Highland Field Services LLC, a Pittsburgh-based subsidiary of Seneca Resources Inc., last month filed an application with ODNR for permission to develop two saltwater injection wells near state Route 7 in the rural township. The state agency has exclusive regulatory control over such wells, which are used to dispose of oilfield waste thousands of feet deep in the earth.
As news of the proposed development has spread through the Brookfield community, so, too, have the legitimate worries over public health. Some of those concerns were aired in a front-page story on the wells in Sunday’s Vindicator.
In that story, William Sawtelle who lives near the planned wells, expressed his fears of the potential fouling of the well water that the others nearby rely on for daily consumption and use. He and others also ponder the potential harmful impact on the area’s natural resources and wildlife.
“We have turkey, deer. This used to be a popular place for hunting. That’s all going to go away,” Sawtelle lamented.
His concerns, particularly those focused on public health, should not be taken lightly. After all, the history of injection wells in the Mahoning Valley has been riddled with a series of deep troubles.
Consider the Northstar 1 injection well owned by D&L Energy Systems in Youngstown that had been drilled into a previously undiscovered geological fault line. An ODNR report traced the likely cause of 11 minor earthquakes in its vicinity in 2011 – including the jarring magnitude 4.0 temblor on New Year’s Eve that year – to brine lubricating the fault line, causing it to slip and crack.
Consider, too, the environmental harm that mucked up a wooded area off Sodom Hutchings Road in Vienna Township in 2015. There, operations of several injection wells operated by Kleese Development Associates were ordered shut down after a chemical spill linked to the wells polluted nearby streams and plant life.
Consider as well the ongoing hubbub over American Water Management Services injection well along state Route 169 in Weathersfield Township. After a minor earthquake registering 2.1 on the Richter Scale was felt in its vicinity in March 2014, ODNR promptly ordered its shutdown, and the company complied. Since then, the well has been at the epicenter of ongoing debate by environmental activists and others over public safety.
Collectively these and other similar incidents in Ohio have triggered fears and questions about the long-term viability of hydraulic fracturing and injection wells.

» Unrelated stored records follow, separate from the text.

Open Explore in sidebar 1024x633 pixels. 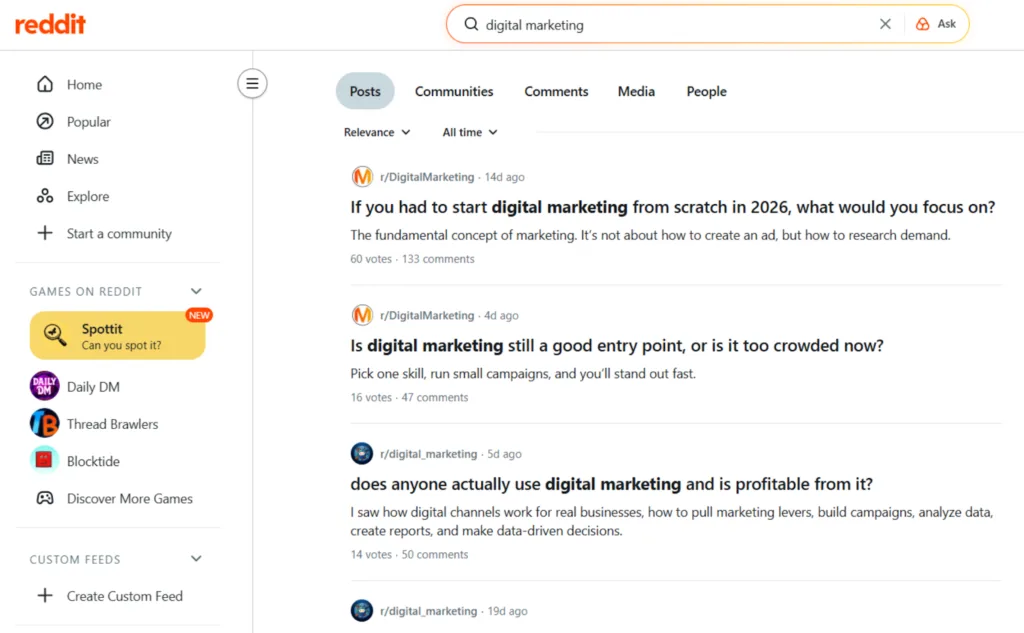(87, 196)
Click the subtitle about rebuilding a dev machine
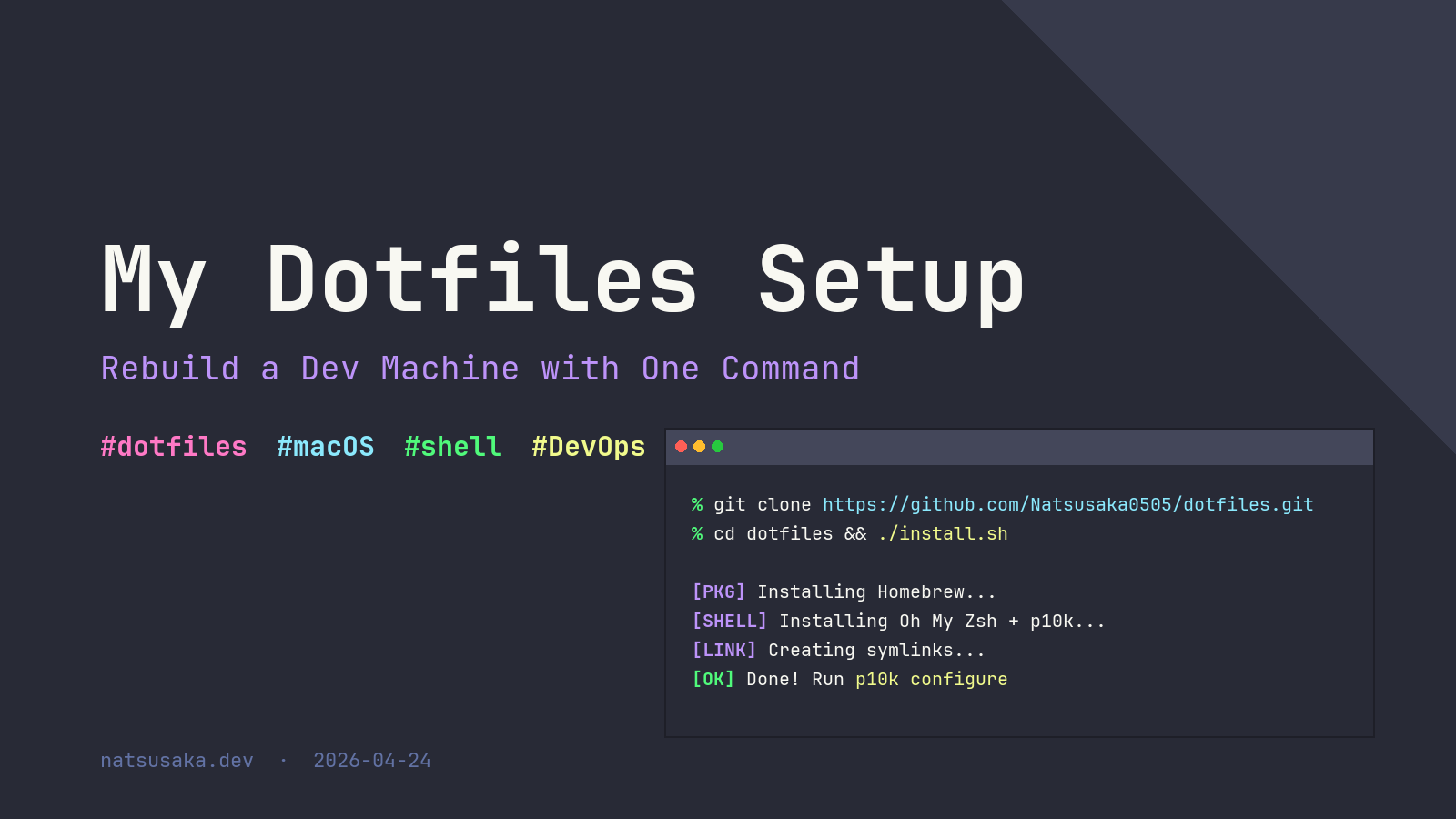 (x=480, y=369)
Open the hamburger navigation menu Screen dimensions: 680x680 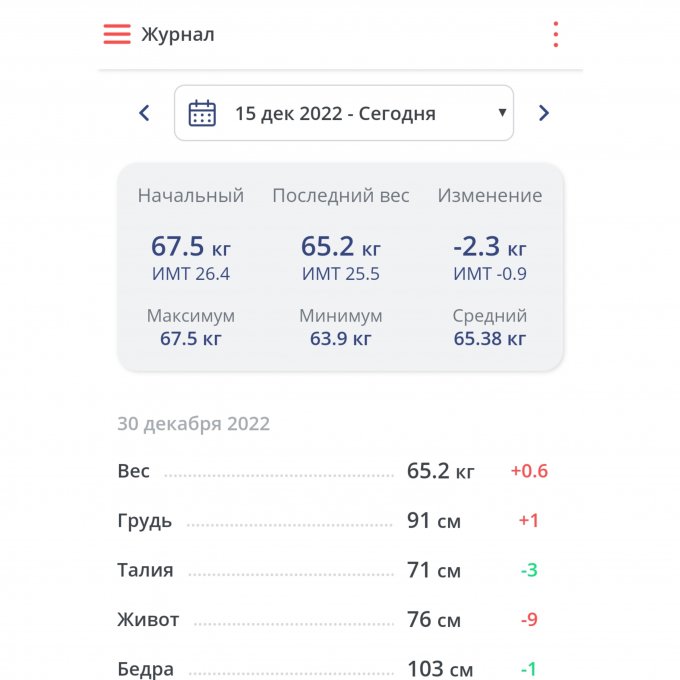click(x=117, y=34)
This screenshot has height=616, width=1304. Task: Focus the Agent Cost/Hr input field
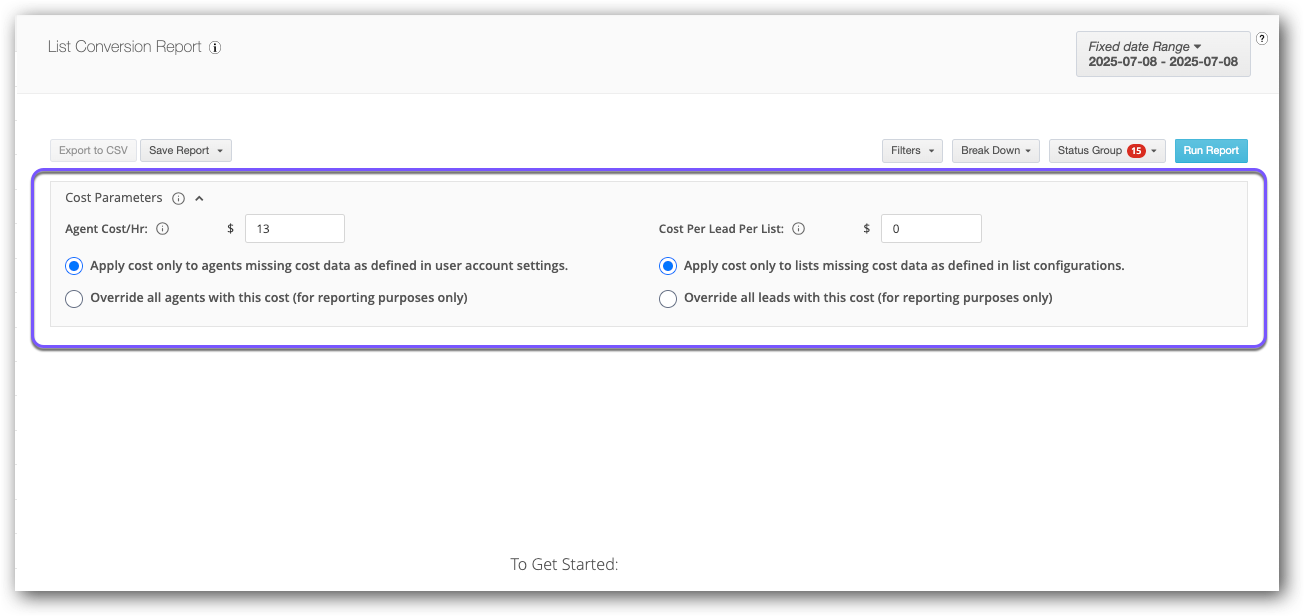click(x=294, y=229)
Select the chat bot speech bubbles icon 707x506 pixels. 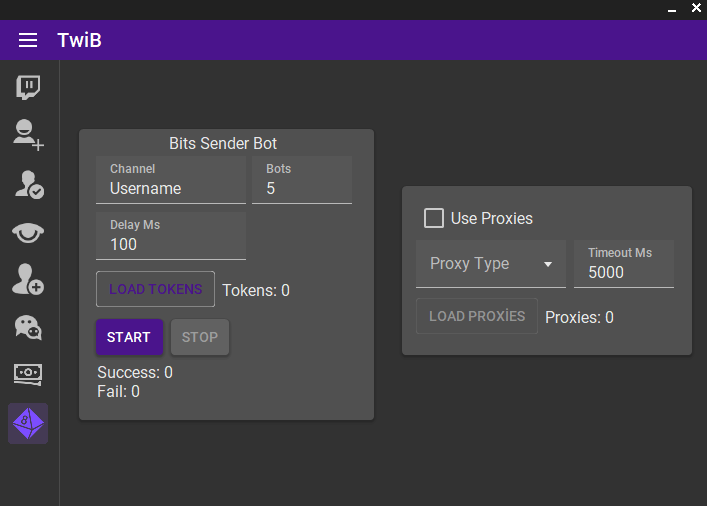point(28,327)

TIGHTER REGULATIONS, RAVE REVIEW
They also, however, have spawned a wide variety of new regulations and laws to prevent repeat occurrences of such troubles.
Over the past five years, the ODNR and state lawmakers have updated and strengthened regulations governing safety and health concerns at well sites. Tighter restrictions for construction of wells, more robust supervision and inspections over them and harsher penalties for those who violate standards have been enacted into law.
Those toughened standards recently drew the attention and praise of the Ground Water Protection Council, an independent national monitoring agency of potential threats to the safety of drinking water.
In its report on its investigation released a few weeks ago, its monitoring team concluded that ODNR’s Division of Oil and Gas program’s oversight of Class II underground saltwater disposal wells [USDW] is “well run and managed. ... The program is well organized and makes excellent use of professional staff and the latest data management processes to assure that USDWs are adequately protected.”
Despite that stellar review and the advances Ohio has made in oversight and seismic monitoring at fracking and injection well sites, the very real concerns of Brookfield residents must not be given short shrift.
Although no public hearing is required for disposal wells’ approval, a period of public comment is ongoing. Those with concerns can contact the ODNR, Division of Oil and Gas Resources Management at 2045 Morse Road, Building F-2, Columbus, OH 43229-6693.
Those involved in the permitting process for Highland’s wells should listen to their concerns intently and respond to them fully, quickly and responsibly.